【youtube配信小説】傷を負ったオリンピック選手が、海水浴場にいる
華々しい活躍の場、オリンピック。その舞台に立つことは僕の長年の夢だった。日本の代表としての使命を背負い、自分の極限の実力を発揮してメダルを手に入れる。僕の、憧れのオリンピックの舞台。
でも、それはもうやってこない。
僕は誰もいない夜の海水浴場に来ていた。ただただ、漆黒の海をぼんやりと見つめる。
「ああ、もうオリンピックも終わりか……」
そっと右足を撫でる。まだ少し痛むそこを撫でながら、今日の自分の競技を思い出した。
日本は負けないと思っていた。ライバルは数あれど切磋琢磨する仲であるし、自分は誰よりも強いと心の底から思っていた。
だが、負けた。自分のミスだ。自分のミスで右足を負傷し、日本は負けた。
いままであった自尊心はひどくあっさりと壊され、自責の念だけが残っている。もう消えてしまいたいと思うほど自分の存在意義など塵に等しいと思えた。
「僕、なんで生きているんだろうな……」
オリンピックで自分のせいで負けたことがひどく悔しくて、情けなくて、チームメイトにも顔向けできなくて。こうして、夜の海水浴場にいるのだ。
このまま、夜の海の藻屑となった方が良いのかもしれない。いいや、それだと日本代表が海難事故で死亡なんていうニュースになってしまう。それはチームメイトにも迷惑をかけるので嫌だった。
「お~い」
繰り返す自問自答と自責の念しかない中で、心配そうな声が後ろから掛けられる。そっと振り返ると、そこにはチームメイトの一人が立っていた。
「大丈夫……なわけはないよな。こんな夜の海水浴場にいたら風邪ひくぞ」
「いいよ。風邪ひいちゃえば」
「あ~やっぱりそう思うよなぁ~」
チームメイトはひどく軽い調子で返してくる。自分を責め立てないその姿勢が妙に心に刺さった。
「僕を責めないのか?」
「え、なんで?」
「僕のせいで負けたろ?」
「いや、全然?」
僕はポカンと口を開ける。今までの自責の念を吹き飛ばすほど、チームメイトはあっさりと答えたのだ。

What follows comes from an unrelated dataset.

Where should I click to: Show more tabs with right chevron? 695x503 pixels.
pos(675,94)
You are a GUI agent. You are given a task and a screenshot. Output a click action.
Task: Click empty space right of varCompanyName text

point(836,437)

「俺らはチームだろ? お前ひとりの失敗で負けるなんてありえないんだよ。負けたってことは、チーム皆が悪かったんだ。お前だけを責めるなんてないよ。それより怪我大丈夫か? まあ、大丈夫じゃないだろうけど」
本当にひどくあっさりとしていた。それどころか僕の心配までしてくる。
「競技終わった時から顔色真っ白だし、なんか気になってたんだよな。怪我もしてるし。やっぱ自分責めるよな~俺も同じ立場だったら俺を責める」
「本当に……ごめん。謝ってすむ事じゃないけど、本当にごめん……」
「謝るなとは言わんさ、俺だって謝る。とりあえずさ、お前泣いたら? 負けて悔しいって。泣いたら良いさ」
そう言われると、途端に涙があふれ出してくる。負けてから一度も泣いていなかったのに、泣く権利なんてないと思っていたのに。
「ごめん……グスッ、本当にごめん……」
「おら、泣け泣け。そんで明日には日本に帰って。美味いもの食べて、4年後に備えようぜ」
なんの躊躇もなく4年後を話すチームメイトに、僕は涙を流して鼻水を垂らしながら何度も頷いた。